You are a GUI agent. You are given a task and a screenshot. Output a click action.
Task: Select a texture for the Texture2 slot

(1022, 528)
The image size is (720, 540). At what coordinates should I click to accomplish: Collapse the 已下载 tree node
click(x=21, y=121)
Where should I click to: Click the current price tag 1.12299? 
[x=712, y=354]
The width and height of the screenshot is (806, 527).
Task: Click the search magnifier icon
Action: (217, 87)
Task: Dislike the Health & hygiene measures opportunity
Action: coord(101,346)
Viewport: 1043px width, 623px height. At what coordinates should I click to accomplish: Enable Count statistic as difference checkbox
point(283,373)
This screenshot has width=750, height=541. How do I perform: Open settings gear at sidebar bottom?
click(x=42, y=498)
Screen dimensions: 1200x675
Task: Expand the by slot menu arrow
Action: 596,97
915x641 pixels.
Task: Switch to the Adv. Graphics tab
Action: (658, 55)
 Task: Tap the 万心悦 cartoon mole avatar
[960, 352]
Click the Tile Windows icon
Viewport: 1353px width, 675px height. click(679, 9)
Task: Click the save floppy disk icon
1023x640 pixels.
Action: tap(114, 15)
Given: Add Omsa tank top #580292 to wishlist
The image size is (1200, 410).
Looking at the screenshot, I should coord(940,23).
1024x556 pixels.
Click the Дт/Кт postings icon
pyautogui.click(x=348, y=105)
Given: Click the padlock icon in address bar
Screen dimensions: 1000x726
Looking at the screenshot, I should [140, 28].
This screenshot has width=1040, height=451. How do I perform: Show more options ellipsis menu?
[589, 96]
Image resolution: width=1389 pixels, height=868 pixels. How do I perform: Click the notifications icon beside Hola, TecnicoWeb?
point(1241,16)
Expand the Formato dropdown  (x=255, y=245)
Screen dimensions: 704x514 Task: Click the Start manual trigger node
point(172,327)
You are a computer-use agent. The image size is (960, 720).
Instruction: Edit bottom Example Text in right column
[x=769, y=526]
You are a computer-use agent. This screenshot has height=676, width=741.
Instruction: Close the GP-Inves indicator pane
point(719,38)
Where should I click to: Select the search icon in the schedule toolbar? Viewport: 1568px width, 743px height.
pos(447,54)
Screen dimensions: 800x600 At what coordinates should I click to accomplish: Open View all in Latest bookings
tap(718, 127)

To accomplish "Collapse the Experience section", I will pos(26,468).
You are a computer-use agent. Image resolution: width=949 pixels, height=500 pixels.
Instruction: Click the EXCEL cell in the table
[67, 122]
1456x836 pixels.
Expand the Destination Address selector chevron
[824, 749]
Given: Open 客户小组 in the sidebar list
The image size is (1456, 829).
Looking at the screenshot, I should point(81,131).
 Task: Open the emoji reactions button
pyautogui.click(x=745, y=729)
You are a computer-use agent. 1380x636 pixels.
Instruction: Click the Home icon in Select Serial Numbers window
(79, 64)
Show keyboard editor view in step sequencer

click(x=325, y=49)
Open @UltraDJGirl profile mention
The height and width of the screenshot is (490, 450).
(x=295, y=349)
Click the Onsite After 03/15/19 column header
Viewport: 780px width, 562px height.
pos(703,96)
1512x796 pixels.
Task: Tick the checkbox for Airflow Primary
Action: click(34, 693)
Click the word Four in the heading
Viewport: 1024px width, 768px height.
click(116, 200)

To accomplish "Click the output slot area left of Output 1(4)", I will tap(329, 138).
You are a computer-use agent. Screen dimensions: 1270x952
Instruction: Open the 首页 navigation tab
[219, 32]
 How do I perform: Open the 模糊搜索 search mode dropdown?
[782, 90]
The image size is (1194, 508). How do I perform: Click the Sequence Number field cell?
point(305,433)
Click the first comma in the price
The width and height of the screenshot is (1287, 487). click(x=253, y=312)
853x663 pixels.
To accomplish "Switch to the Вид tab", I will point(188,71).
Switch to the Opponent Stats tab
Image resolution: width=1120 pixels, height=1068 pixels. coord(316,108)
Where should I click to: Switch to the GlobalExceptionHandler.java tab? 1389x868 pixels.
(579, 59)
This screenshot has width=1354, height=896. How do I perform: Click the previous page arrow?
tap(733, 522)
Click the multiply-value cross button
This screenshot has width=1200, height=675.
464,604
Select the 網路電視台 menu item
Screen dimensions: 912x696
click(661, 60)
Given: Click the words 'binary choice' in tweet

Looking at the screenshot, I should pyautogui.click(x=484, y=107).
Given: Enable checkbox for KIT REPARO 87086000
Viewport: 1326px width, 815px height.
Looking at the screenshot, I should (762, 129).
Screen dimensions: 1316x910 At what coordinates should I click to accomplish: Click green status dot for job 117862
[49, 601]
────
--- Problem description ---
Turn the stretch from the line that contains "I will pos(26,468)." through the line that contains "pyautogui.click(x=745, y=729)" into a numbered list, leaving out blank lines.

--- Right answer ---
1. To accomplish "Collapse the Experience section", I will pos(26,468).
2. You are a computer-use agent. Image resolution: width=949 pixels, height=500 pixels.
3. Instruction: Click the EXCEL cell in the table
4. [67, 122]
5. 1456x836 pixels.
6. Expand the Destination Address selector chevron
7. [824, 749]
8. Given: Open 客户小组 in the sidebar list
9. The image size is (1456, 829).
10. Looking at the screenshot, I should point(81,131).
11.  Task: Open the emoji reactions button
12. pyautogui.click(x=745, y=729)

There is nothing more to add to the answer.